What needs to be done
The entries that follow include a run beginning at the line with "Task: Click the browser address bar URL" and ending at the line with "You are a computer-use agent. The image size is (452, 326)."; restate that run word for word and leave the rest out.

Pixel coordinate grounding data
────────────────────────────────────────

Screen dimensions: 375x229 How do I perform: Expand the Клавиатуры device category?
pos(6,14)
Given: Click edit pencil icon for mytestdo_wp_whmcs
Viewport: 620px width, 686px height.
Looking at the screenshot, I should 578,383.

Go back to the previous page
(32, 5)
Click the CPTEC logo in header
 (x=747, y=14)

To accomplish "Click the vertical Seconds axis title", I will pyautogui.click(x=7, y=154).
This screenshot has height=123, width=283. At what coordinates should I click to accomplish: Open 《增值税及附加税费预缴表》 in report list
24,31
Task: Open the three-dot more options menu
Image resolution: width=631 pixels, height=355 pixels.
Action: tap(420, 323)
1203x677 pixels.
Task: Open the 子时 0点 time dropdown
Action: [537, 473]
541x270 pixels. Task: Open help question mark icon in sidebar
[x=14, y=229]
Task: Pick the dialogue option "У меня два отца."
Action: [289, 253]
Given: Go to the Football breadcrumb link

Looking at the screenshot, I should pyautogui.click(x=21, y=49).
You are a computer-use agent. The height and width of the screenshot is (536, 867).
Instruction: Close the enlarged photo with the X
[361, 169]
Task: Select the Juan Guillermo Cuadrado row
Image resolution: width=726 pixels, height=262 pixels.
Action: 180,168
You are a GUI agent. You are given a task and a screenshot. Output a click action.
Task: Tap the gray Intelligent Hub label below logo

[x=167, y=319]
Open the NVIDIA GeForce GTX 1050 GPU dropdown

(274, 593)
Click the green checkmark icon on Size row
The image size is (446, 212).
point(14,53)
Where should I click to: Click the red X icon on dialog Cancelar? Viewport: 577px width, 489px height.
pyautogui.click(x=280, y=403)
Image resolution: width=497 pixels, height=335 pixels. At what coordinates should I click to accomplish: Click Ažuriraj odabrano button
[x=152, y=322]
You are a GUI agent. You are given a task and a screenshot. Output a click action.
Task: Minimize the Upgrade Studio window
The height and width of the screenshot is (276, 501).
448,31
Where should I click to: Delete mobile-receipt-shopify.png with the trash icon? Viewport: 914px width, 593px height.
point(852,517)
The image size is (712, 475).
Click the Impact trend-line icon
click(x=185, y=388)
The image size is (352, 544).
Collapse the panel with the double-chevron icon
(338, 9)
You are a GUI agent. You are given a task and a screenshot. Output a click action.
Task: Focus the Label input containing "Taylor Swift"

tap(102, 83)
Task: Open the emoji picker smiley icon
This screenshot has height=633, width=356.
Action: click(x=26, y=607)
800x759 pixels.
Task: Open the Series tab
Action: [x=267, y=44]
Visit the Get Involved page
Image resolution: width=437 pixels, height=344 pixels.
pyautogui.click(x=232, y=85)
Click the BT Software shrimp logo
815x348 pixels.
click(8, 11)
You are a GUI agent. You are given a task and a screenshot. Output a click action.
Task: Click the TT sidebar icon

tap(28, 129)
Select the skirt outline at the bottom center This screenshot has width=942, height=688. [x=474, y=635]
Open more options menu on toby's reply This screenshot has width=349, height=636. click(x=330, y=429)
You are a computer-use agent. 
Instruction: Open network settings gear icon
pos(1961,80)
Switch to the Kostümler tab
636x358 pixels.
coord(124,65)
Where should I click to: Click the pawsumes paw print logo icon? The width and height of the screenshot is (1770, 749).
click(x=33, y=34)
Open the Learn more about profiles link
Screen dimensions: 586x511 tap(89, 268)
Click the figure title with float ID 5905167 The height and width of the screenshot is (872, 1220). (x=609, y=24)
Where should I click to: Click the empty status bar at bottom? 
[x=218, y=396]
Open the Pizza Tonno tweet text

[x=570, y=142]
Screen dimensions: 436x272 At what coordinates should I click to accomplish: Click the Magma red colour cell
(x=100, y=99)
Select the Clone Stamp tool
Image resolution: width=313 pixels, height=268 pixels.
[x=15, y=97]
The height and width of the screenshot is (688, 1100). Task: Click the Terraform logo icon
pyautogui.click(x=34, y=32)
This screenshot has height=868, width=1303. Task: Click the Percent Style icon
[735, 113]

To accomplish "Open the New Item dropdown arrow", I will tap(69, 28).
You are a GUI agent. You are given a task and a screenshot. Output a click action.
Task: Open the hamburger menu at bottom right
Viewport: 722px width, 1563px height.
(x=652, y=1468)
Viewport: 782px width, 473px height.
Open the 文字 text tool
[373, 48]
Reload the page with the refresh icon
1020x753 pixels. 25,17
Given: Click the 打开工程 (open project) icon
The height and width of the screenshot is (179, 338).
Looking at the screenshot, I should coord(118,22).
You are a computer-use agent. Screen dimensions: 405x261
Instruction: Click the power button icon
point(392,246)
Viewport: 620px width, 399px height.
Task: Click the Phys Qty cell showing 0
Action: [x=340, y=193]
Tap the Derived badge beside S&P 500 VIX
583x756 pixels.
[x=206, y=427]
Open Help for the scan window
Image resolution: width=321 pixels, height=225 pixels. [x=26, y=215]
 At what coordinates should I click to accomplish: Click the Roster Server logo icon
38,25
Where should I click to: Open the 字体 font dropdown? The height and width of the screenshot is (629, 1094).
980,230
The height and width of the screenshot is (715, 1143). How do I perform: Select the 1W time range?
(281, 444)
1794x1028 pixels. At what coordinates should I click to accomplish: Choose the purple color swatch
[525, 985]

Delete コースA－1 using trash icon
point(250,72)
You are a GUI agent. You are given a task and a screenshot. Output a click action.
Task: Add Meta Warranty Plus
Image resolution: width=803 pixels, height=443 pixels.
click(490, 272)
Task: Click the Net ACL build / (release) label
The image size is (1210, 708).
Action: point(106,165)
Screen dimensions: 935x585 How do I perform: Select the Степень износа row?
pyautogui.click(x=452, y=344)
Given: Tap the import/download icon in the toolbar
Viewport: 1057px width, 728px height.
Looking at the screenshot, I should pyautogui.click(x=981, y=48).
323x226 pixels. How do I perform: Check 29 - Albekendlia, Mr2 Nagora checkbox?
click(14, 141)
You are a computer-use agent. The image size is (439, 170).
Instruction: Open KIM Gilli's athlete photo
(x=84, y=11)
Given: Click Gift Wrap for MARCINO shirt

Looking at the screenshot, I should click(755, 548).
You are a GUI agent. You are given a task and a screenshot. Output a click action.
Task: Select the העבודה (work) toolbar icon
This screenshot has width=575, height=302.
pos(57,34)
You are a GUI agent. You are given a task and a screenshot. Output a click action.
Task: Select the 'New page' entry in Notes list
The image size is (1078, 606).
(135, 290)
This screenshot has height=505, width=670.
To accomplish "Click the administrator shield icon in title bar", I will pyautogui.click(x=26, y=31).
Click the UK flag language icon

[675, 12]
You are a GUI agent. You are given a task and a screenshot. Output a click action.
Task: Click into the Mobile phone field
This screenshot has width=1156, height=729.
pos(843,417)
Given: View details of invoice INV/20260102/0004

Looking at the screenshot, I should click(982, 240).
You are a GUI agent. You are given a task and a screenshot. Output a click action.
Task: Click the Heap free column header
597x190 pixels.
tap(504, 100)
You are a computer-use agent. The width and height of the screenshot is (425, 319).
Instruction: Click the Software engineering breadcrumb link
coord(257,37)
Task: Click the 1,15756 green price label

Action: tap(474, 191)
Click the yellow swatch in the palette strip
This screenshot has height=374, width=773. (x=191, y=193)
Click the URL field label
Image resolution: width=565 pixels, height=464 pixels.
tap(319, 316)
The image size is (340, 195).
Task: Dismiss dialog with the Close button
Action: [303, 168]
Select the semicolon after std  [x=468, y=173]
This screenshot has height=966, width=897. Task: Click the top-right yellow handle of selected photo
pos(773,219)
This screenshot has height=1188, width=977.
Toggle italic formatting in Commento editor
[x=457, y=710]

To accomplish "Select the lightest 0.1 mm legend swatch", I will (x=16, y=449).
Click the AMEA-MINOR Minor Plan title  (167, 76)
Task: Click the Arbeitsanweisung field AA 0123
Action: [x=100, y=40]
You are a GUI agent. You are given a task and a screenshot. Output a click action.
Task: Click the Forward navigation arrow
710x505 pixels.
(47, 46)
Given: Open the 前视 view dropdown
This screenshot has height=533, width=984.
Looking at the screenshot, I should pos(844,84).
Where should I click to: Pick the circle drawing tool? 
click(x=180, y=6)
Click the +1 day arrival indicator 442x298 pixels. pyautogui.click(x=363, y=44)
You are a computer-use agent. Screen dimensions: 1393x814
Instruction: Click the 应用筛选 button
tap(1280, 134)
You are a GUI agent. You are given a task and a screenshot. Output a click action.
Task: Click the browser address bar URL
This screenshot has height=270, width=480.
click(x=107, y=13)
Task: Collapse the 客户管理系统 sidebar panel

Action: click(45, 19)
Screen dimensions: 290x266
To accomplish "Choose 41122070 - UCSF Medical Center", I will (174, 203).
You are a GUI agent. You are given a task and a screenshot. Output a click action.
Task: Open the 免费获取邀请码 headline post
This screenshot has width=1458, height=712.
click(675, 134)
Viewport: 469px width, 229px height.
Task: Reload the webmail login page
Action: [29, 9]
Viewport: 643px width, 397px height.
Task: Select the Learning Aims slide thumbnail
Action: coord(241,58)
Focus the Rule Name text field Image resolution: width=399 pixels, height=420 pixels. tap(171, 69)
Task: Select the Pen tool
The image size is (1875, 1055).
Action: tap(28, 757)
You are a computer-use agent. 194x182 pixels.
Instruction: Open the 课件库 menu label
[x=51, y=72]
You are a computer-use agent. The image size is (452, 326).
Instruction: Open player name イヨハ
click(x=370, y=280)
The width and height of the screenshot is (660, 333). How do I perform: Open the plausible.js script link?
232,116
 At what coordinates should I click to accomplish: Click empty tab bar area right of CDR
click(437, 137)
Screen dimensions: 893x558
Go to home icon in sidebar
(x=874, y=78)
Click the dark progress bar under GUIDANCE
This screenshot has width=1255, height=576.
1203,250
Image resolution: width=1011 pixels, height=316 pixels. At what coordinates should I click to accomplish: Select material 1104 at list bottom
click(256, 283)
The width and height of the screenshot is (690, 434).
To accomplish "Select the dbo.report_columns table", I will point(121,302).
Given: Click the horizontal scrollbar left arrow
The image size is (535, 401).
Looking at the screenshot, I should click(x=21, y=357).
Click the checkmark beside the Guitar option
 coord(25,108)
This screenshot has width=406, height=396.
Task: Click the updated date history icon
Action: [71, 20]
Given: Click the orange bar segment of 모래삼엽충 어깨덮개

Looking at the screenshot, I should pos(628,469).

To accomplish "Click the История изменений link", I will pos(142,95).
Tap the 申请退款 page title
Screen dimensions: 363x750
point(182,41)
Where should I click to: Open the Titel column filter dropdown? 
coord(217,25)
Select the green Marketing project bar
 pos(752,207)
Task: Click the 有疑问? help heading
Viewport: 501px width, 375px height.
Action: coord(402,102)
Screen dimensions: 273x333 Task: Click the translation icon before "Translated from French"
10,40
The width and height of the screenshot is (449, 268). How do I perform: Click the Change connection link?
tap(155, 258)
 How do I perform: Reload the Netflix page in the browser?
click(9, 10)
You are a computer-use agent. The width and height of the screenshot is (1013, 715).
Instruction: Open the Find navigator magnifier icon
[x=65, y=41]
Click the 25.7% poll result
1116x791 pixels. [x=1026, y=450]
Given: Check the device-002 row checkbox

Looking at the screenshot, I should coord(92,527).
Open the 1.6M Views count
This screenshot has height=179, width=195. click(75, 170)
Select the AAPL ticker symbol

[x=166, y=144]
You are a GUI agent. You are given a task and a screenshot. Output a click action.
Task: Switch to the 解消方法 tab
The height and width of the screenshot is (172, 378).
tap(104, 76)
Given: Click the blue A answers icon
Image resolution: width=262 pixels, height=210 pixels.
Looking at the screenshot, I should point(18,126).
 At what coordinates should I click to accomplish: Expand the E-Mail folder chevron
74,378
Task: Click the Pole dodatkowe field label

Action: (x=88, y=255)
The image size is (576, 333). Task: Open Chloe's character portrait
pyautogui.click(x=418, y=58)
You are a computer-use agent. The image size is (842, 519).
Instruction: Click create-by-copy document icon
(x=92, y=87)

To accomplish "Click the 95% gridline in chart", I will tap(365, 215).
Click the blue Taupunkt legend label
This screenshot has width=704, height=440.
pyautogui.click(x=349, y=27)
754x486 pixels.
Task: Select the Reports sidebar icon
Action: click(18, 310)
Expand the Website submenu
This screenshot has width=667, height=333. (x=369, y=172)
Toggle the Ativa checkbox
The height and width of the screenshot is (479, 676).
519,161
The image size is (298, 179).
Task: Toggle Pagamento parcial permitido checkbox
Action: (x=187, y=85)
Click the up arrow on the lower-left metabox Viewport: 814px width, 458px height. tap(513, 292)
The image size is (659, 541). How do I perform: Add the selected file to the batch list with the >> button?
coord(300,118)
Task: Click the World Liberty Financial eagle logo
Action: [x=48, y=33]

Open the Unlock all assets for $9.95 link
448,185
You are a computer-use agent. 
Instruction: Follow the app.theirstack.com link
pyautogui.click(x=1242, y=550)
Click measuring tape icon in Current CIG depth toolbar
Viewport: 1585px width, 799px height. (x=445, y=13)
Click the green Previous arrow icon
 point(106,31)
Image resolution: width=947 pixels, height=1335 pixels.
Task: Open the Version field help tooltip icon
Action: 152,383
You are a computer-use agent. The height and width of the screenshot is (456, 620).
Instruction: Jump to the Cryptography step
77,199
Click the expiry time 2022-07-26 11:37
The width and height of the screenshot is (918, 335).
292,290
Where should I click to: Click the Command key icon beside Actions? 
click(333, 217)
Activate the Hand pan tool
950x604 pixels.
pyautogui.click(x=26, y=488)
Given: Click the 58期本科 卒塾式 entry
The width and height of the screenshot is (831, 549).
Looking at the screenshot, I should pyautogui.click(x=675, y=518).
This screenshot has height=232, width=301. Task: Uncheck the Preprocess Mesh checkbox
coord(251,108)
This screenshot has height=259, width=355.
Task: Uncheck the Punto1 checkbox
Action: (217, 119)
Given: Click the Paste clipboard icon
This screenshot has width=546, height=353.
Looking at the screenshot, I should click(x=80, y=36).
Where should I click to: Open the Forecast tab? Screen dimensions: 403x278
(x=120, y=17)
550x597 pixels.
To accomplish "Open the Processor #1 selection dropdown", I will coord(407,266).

────────────────────────────────────────

Answer for the task
Task: Click the browser address bar URL
This screenshot has height=270, width=480.
click(x=107, y=13)
Task: Collapse the 客户管理系统 sidebar panel

Action: click(45, 19)
Screen dimensions: 290x266
To accomplish "Choose 41122070 - UCSF Medical Center", I will (174, 203).
You are a GUI agent. You are given a task and a screenshot. Output a click action.
Task: Open the 免费获取邀请码 headline post
This screenshot has width=1458, height=712.
click(675, 134)
Viewport: 469px width, 229px height.
Task: Reload the webmail login page
Action: [29, 9]
Viewport: 643px width, 397px height.
Task: Select the Learning Aims slide thumbnail
Action: coord(241,58)
Focus the Rule Name text field Image resolution: width=399 pixels, height=420 pixels. tap(171, 69)
Task: Select the Pen tool
The image size is (1875, 1055).
Action: tap(28, 757)
You are a computer-use agent. 194x182 pixels.
Instruction: Open the 课件库 menu label
[x=51, y=72]
You are a computer-use agent. The image size is (452, 326).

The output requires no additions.